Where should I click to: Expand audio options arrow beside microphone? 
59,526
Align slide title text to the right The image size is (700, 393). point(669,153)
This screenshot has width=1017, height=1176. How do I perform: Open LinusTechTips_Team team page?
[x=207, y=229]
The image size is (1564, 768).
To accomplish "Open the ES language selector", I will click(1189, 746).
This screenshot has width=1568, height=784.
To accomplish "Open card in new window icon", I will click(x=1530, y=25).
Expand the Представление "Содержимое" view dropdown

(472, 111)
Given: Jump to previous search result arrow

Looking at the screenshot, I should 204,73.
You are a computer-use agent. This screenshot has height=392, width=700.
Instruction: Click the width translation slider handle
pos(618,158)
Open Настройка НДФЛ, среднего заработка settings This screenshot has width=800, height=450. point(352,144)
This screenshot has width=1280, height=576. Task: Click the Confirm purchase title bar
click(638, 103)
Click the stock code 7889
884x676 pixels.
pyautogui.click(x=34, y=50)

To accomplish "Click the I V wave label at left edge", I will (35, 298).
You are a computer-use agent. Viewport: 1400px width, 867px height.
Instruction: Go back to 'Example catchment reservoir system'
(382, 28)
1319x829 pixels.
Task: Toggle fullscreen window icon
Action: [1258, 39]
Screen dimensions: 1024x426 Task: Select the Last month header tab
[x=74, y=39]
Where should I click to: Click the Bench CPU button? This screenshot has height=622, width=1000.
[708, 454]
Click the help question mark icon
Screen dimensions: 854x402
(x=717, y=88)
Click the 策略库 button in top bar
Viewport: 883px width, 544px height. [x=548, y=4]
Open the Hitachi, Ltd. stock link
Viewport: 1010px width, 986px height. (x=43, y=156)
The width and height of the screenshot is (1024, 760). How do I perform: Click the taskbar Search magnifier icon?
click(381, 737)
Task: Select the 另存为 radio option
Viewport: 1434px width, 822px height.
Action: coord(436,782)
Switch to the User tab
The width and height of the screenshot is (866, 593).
+--
Using the material above, transcribe exactly the lines from the line with "Screen dimensions: 1024x426" to the line with "Task: Select the 另存为 radio option"; both count, and nothing else goes in.

(Finished exercise):
Screen dimensions: 1024x426 Task: Select the Last month header tab
[x=74, y=39]
Where should I click to: Click the Bench CPU button? This screenshot has height=622, width=1000.
[708, 454]
Click the help question mark icon
Screen dimensions: 854x402
(x=717, y=88)
Click the 策略库 button in top bar
Viewport: 883px width, 544px height. [x=548, y=4]
Open the Hitachi, Ltd. stock link
Viewport: 1010px width, 986px height. (x=43, y=156)
The width and height of the screenshot is (1024, 760). How do I perform: Click the taskbar Search magnifier icon?
click(381, 737)
Task: Select the 另存为 radio option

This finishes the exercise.